I like the idea and the experimental design and results are good enough.
- Reviewer confidence
Very confident (4)
- [Post rebuttal] After reading the author’s rebuttal, state your overall opinion of the paper if it has been changed
N/A
- [Post rebuttal] Please justify your decision
N/A
Author Feedback
Reply to All Reviewers: Thanks for your kind and valuable suggestions. (1) We will add a link to the source code in the camera-ready version to ensure reproducibility.
(2)For the comparison with fully supervised methods, although fully supervised methods achieve superior results, their performance significantly declines in cross-domain testing, which requires pixel-level annotations for each dataset separately, leading to a huge workload. However, in some clinical scenarios, the accuracy for nuclei segmentation may not be very high, only needing to roughly confirm the position and size of the nuclei to aid in diagnosis. In such cases, using point label can train a segmentation model in a short time and outperforms the pre-trained fully-supervised models, which can also be put into use faster compared to generating full nuclei ground truth labels. Since the current point supervision results are still not camparable with fully supervised approaches, we have not shown the corresponding comparison.
Thanks again for your kind review and your great effort to make the paper better!
Reply to Reviewer #1: Thank you very much for your recommendation and encouragement of our work. Regarding the issues you raised, please refer to the response to all reviewers. I hope our response has addressed your concerns.

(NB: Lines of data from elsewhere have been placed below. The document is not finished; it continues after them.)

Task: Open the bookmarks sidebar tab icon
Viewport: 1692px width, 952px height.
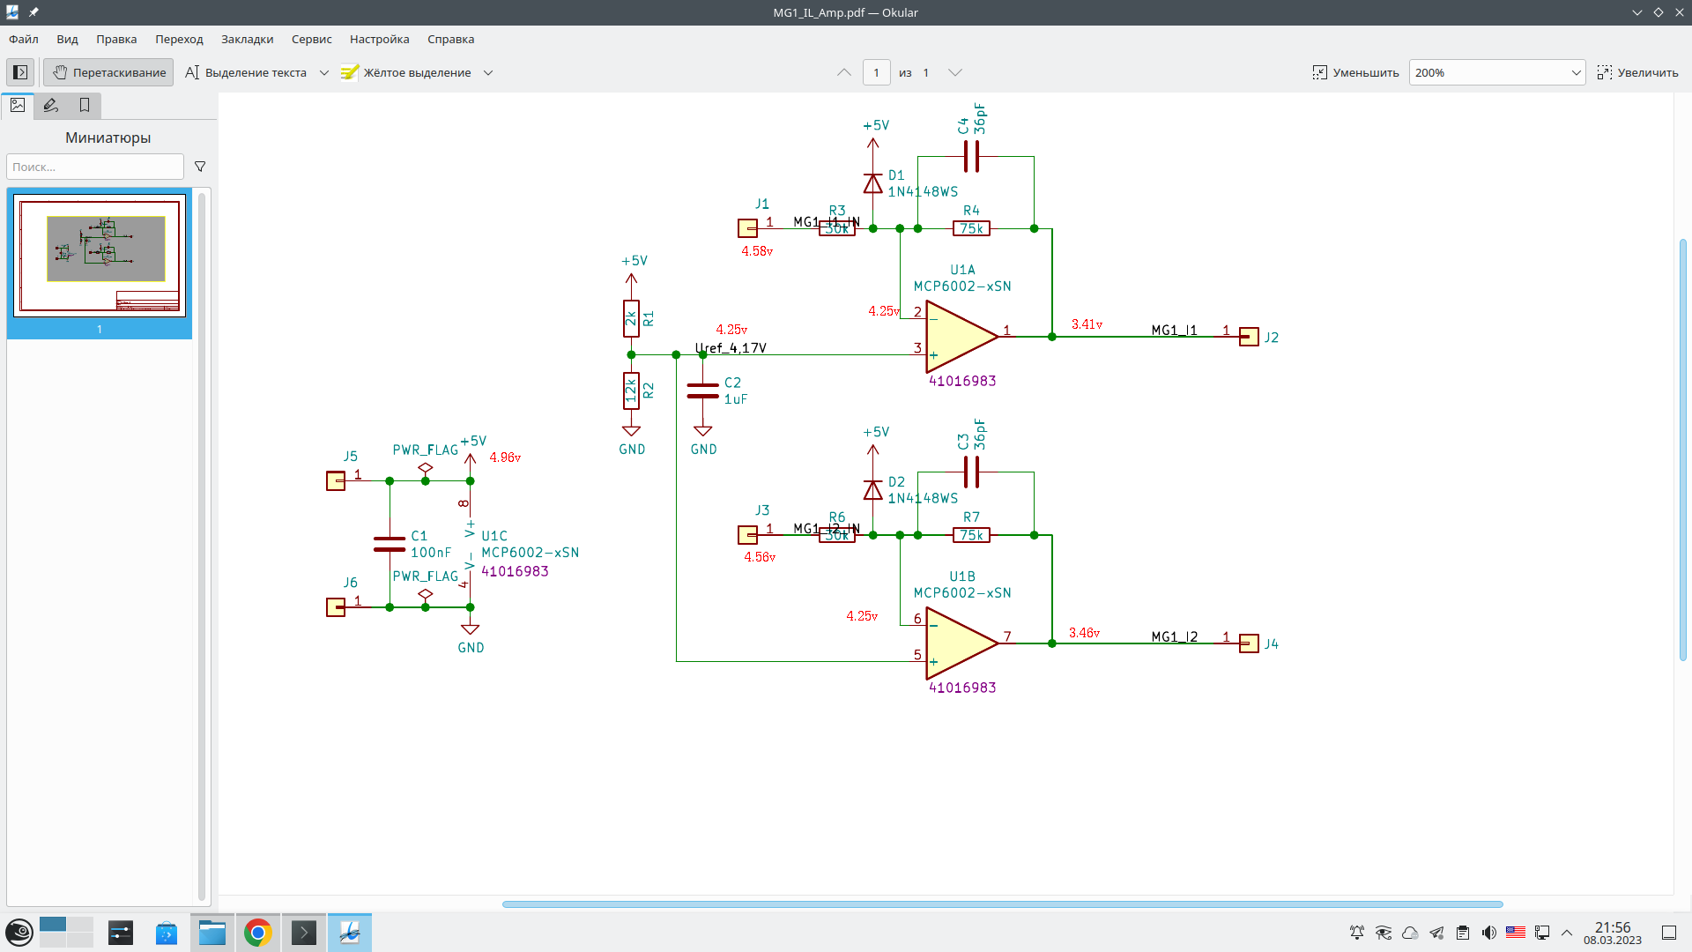Action: (85, 106)
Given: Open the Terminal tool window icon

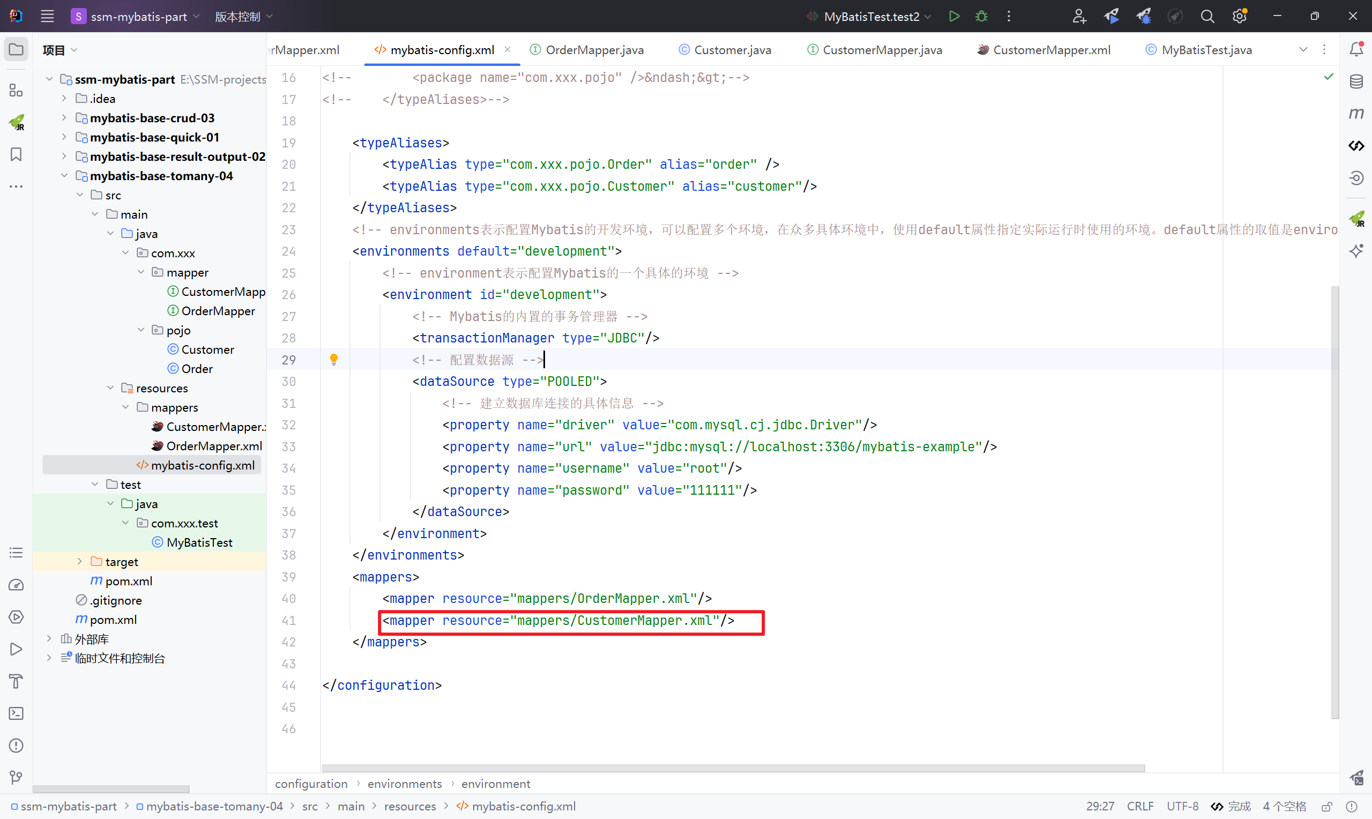Looking at the screenshot, I should tap(16, 714).
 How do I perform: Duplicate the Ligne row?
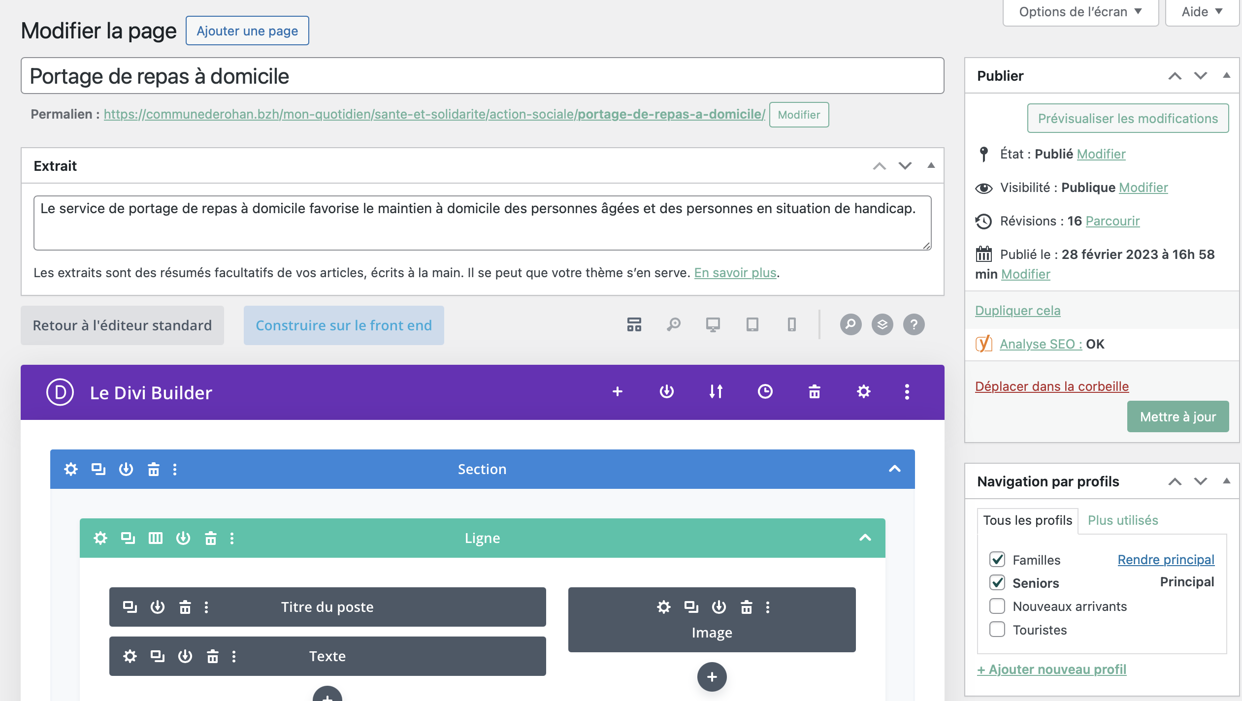(x=128, y=538)
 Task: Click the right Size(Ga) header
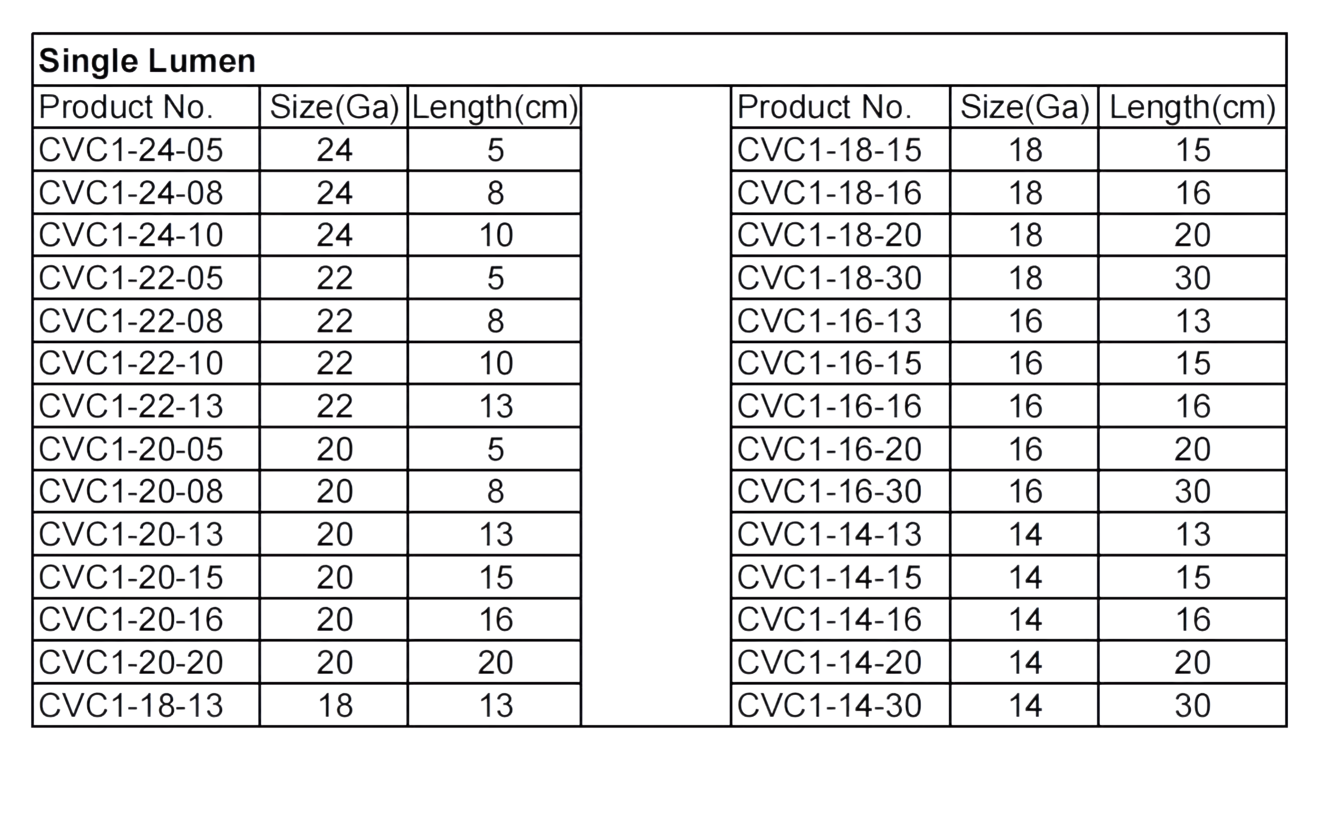1024,107
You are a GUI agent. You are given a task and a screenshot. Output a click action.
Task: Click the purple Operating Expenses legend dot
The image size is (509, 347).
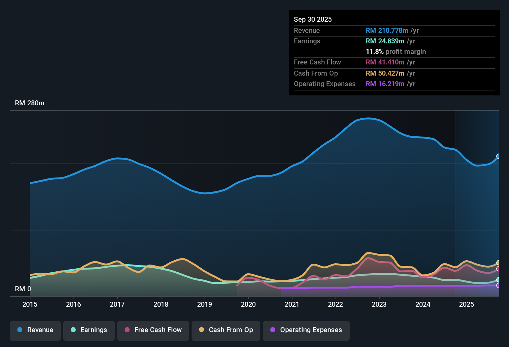(273, 330)
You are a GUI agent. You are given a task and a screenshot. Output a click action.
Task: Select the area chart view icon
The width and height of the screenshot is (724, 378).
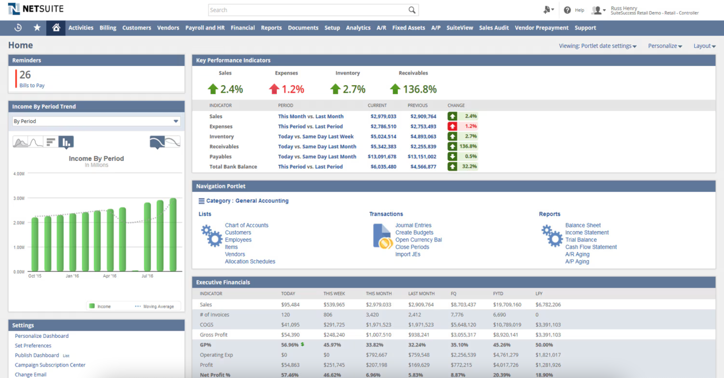tap(20, 142)
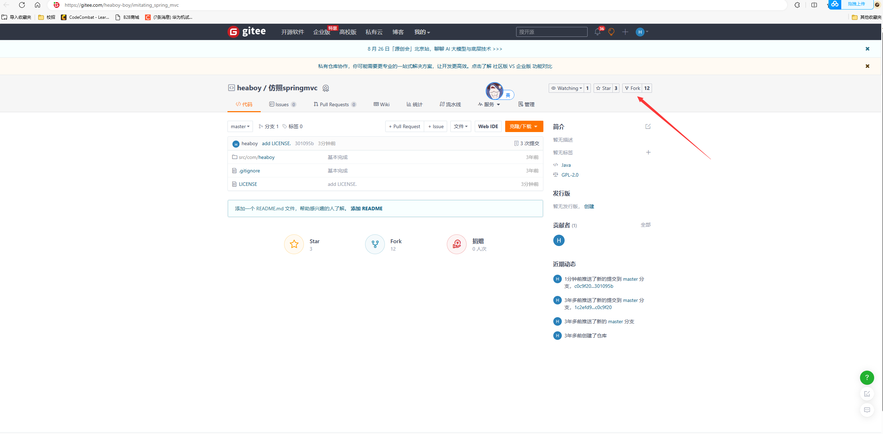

Reply to Reviewer #3: Thanks for your constructive comments. Here’s the responses to address these issues: (1) In terms of comparative learning, our innovation mainly lies in using CAM to sample features, thereby improving the representation of features and making CAM more accurate. In terms of mechanism, the original comparative learning mechanism is simple but effective, so we did not make too many changes to ensure reproducibility. (2) After being cropped into 256*256 patches with 128 overlapping, each dataset contains over 250 images. In addition, if space permits, we will add comparative experiments on a larger dataset in the camera-ready version. (3) In Section 3.3, we have shown the analysis results of some challenging samples. Due to space limitations, we did not present the results of quantitative experiments, which we will add in future work. (4) Please see the reply to all reviewers, I hope the response has solved the problem. (5) We conducted in-depth research on the mentioned work and other articles in the domain, and we will provide a more detailed and comprehensive introduction and citation of existing works in the camera-ready version.
Thanks again for your feedback on our methods and experimental details!
Reply to Reviewer #4: Thank you for your reply and for pointing out the shortcomings of our method. (1)In fact, alpha sometimes surely cannot fully reflect the accuracy of pseudo-labels. Therefore, we have adopted a rather high threshold (0.8) when using CAM as pseudo-labels to reduce noise. We will improve the method for measuring the accuracy of CAM in future work to obtain more accurate pseudo-labels. (2) We will add a clearer description of the CCL module in Section 2.3 in the camera-ready version: As described in Section 2.1, the initial pseudo label M hardly contains noise, so anchor features can be regarded as the ground truth for nuclei and background features. We pair the foreground and background feature sets selected from the optimized pseudo label P with anchor features by contrastive loss. This can make the features of the foreground and background regions in P closer to the corresponding anchor features, enhancing the feature representation of these regions. At the same time, this module can promote the regions with high attention in CAM closer to the foreground and the regions with low attention closer to the background, so that CAM focuses more on the nuclei rather than the background tissue, making the generated pseudo label P more accurate.
We have carefully read your suggestions and made detailed revisions, thanks again for listing the shortcomings of this article!
Meta-Review
Meta-review not available, early accepted paper.